Time is always moving, which makes not paying attention when a load finally ends a pain.  It can easily go a day and 'Oh, you ignored the supplicant, PENALTY', 'oh valuable adventure has expired'.  Seriously time movement was a pain, especially because it was so rarely relevant to anything but just messages of not getting to do things.  Quests didn't care about time.  Plot didn't care about time.  Merchants and people didn't.  Just the stronghold's event system and its time that went both on real time and on quest completed (A total mess of continuity).

Enchantment and Crafting generally seemed a waste.  Enchantment particularly waved Superb at you the whole game (which was super awesome) but...you can only ever enchant two things as superb.  And only if you kill all the dragons.  Otherwise no things.  So what are you really using?  You're really using one of the two dozen or so item quest drops that are superb, and then putting some piddling finishing enchantment like Flame Lash on them that you've been able to do since the very beginning of the game.  Don't get me wrong, they can be a good 25 or 50 percent more effectiveness, but there's no point in holding back or even planning.  Using something?  Fling whatever piddling effect fits and call it a day.  Once you get to the next quality level (Normal, Fine, Exceptional, Superb), toss it out and don't look back.  Have some Exceptional weapon that's just that good?  Fine, give it Superb.  Just that one, though.  Crafting is also sort of in the same space of feeling mostly pointless.  Might have been the difficulty.

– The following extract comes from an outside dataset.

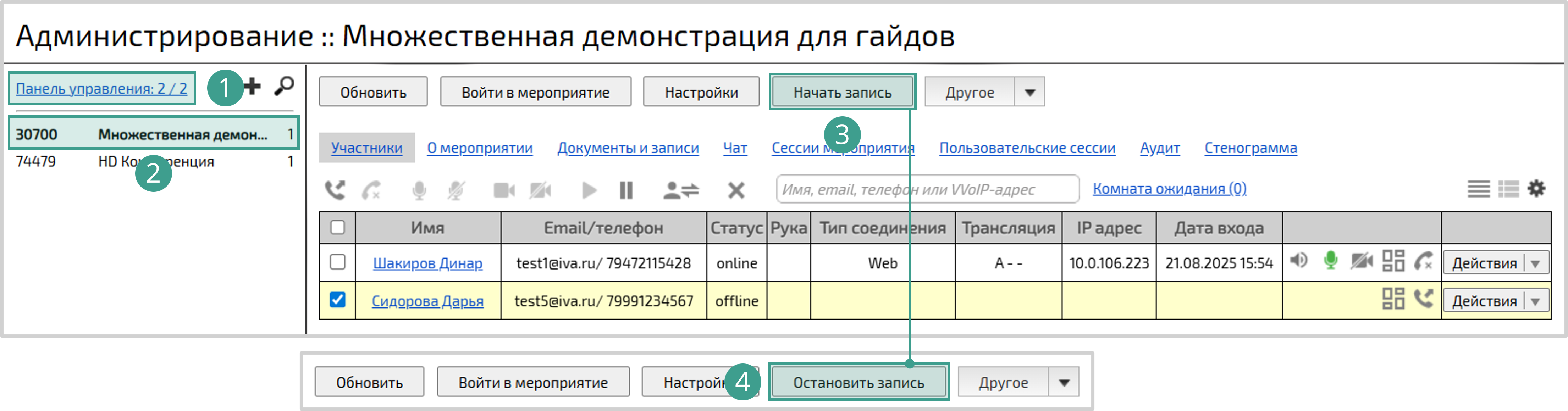This screenshot has height=411, width=1568.
Task: Open the Другое dropdown menu
Action: (x=1031, y=91)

I admit, did Easy as they suggested.  Was there for the ride, not the challenge.  Even so, in it, about 20 percent of the foes come in 1 and 2s, that basically are totally helpless to a full party without using any skills.  It made their system sort of pointless, especially poor chanters that could literally never get things off (even when they didn't bug out and stop gaining chant levels).  When things were a challenge, they were mostly a challenge of find where in the giant spell list the counter for this horrible debuff lived.  Lots of 'I cure one ailment, which you will almost never care about' spells.

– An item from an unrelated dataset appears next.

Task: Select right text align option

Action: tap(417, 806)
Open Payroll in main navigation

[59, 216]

The writing...  was good at points.  Ham-fisted a little, but I get the story they were telling.  Shame about the world of complete asses they were telling it in?  You get 3 factions in act 2 to buddy with, and let me tell you, they're all pretty shitty.  One I just straight up murdered on first meet up.  They stepped, and basically went, "You're our servant now." and I blew their heads off.  The entire group.  Didn't stop them from still being a big city player and also involved in many quests, despite the burned out wreckage of their main base.

There were a LOT of:

"I am doing this completely terrible thing, but it is justified to fend off this other guy because he's a MONSTER."
"I'm sorry, I'm just going to start stabbing everyone here and when the entire place is a river of blood, then we can start seeing if we can find some sense of right and wrong."

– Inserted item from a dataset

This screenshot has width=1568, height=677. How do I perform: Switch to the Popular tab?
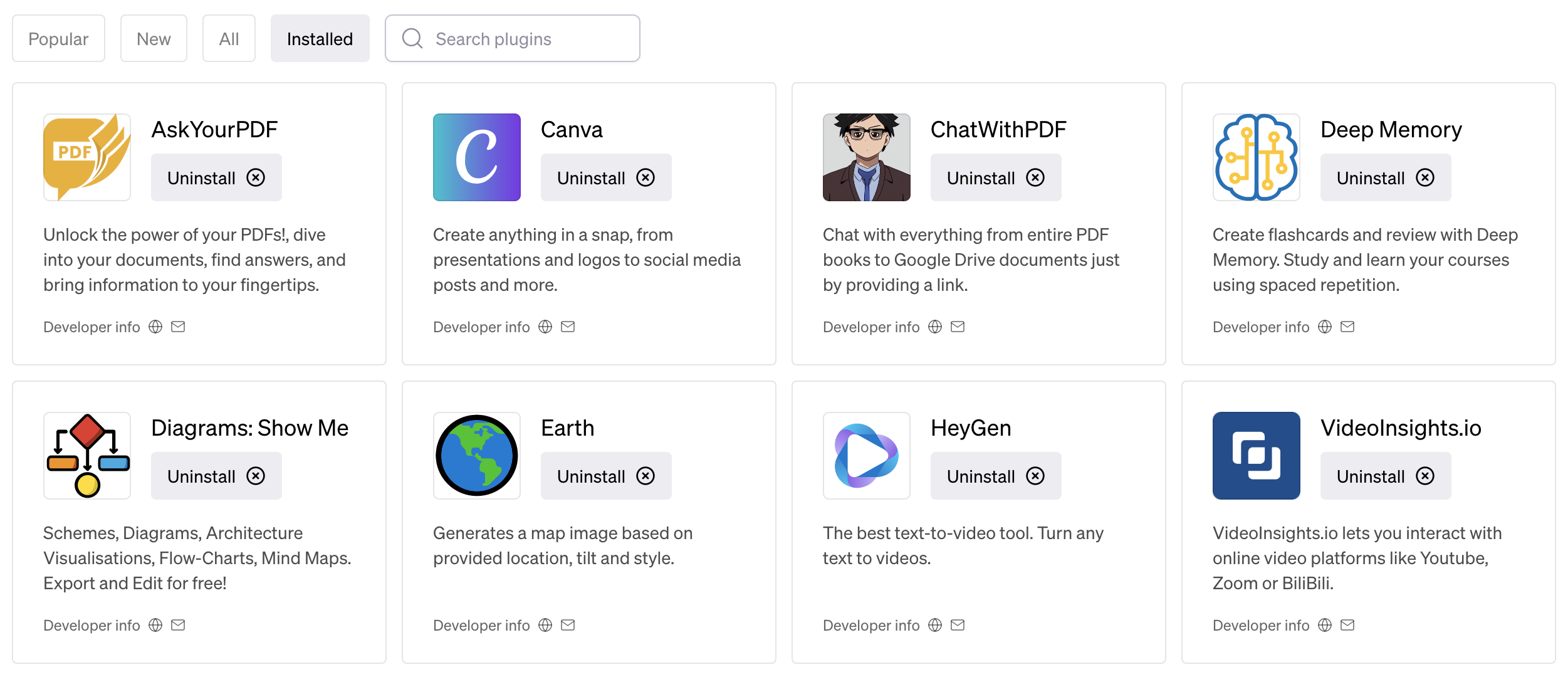58,38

  The game has a lot more things end with "And shit went to crap anyway" than it does with good options.

And in part, that's a bit of their writing point.  It's not Good guy vs Bad guy, but Science, Innovation, Progress, versus Tradition, Faith, Certainty.  A lot of the writing is based around dealing with uncertainty, trouble, irrational situations, despair, death by accident, death by terrorist, etc.  It didn't resonate, but I could see where they were going for through and through, and they got there for the most part without people having to act like little 'motivations don't matter' shits.  Yeah, I'm glaring at DA2 from over here.  The characters, both NPC and not, generally did a great job of following through on their character motivations.  Frankly, the main cast are the stars of the show, and a much more interesting set of stories than pretty much the entire rest of the game.

Anyhow, it was an interesting play, and I thank El-Cid for it.  Overall though, if you try it, be prepared for the bugs.
Well, Goodbye.

Kaldrak

It sounds intriguing. I'll probably pick it up when it goes on sale.
"Do what you want to do. Do what you like doing. Write the stories you want to see written and give other people the same courtesy. That is all that is important."